┌─ Data supplied
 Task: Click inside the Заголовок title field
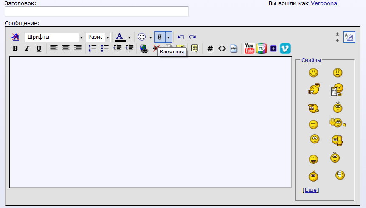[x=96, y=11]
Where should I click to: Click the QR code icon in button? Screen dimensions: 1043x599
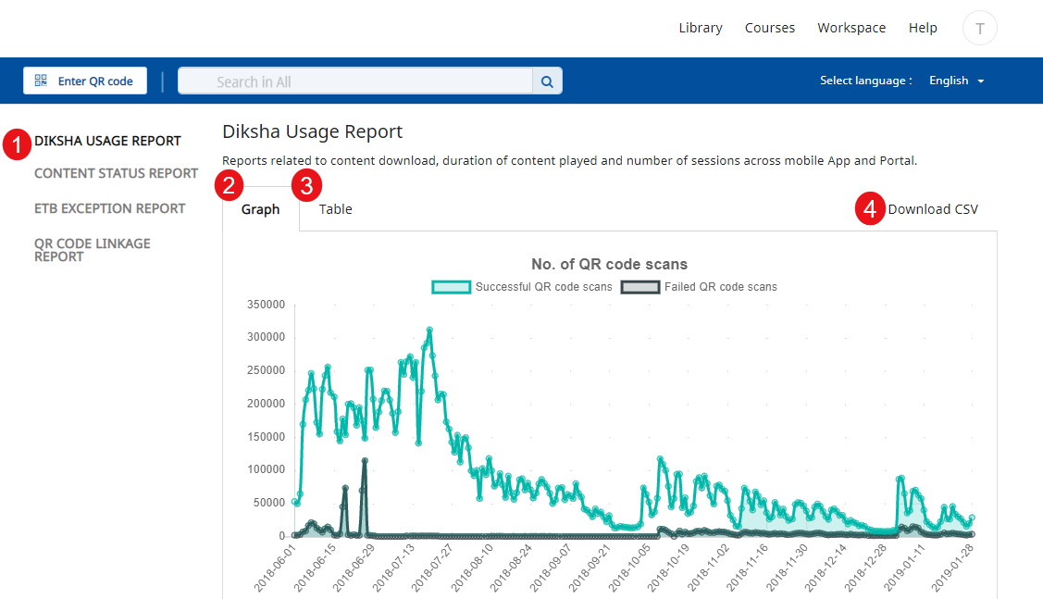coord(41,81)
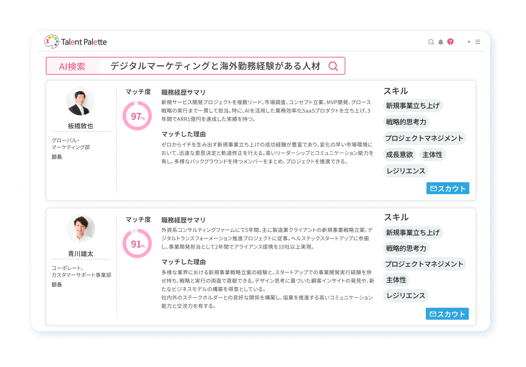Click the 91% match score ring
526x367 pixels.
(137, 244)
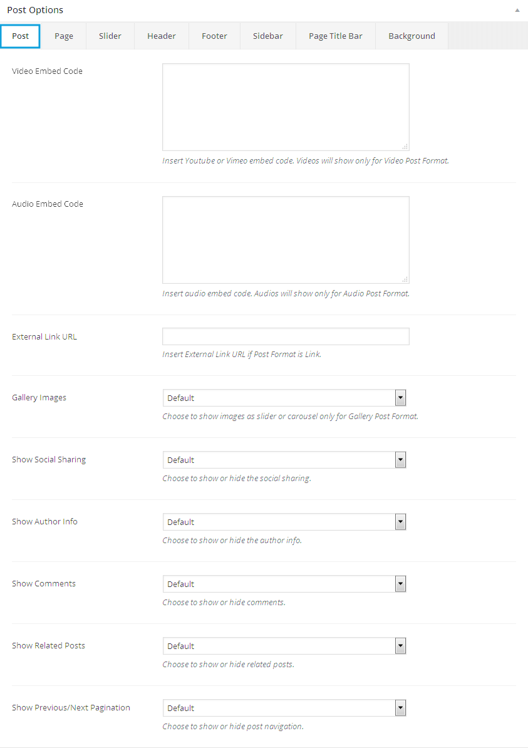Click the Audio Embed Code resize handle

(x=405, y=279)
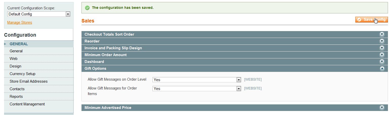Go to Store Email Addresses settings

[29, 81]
└─
#### Task prompt:
Copy every line of the items word for word, leaving the pictures out of your answer.

#### Response below:
 Task: Click inside the Заголовок title field
[x=96, y=11]
Where should I click to: Click the QR code icon in button? Screen dimensions: 1043x599
coord(41,81)
Click the 91% match score ring
526x367 pixels.
(137, 244)
Click the Audio Embed Code resize handle

(x=405, y=279)
Go to Store Email Addresses settings

[29, 81]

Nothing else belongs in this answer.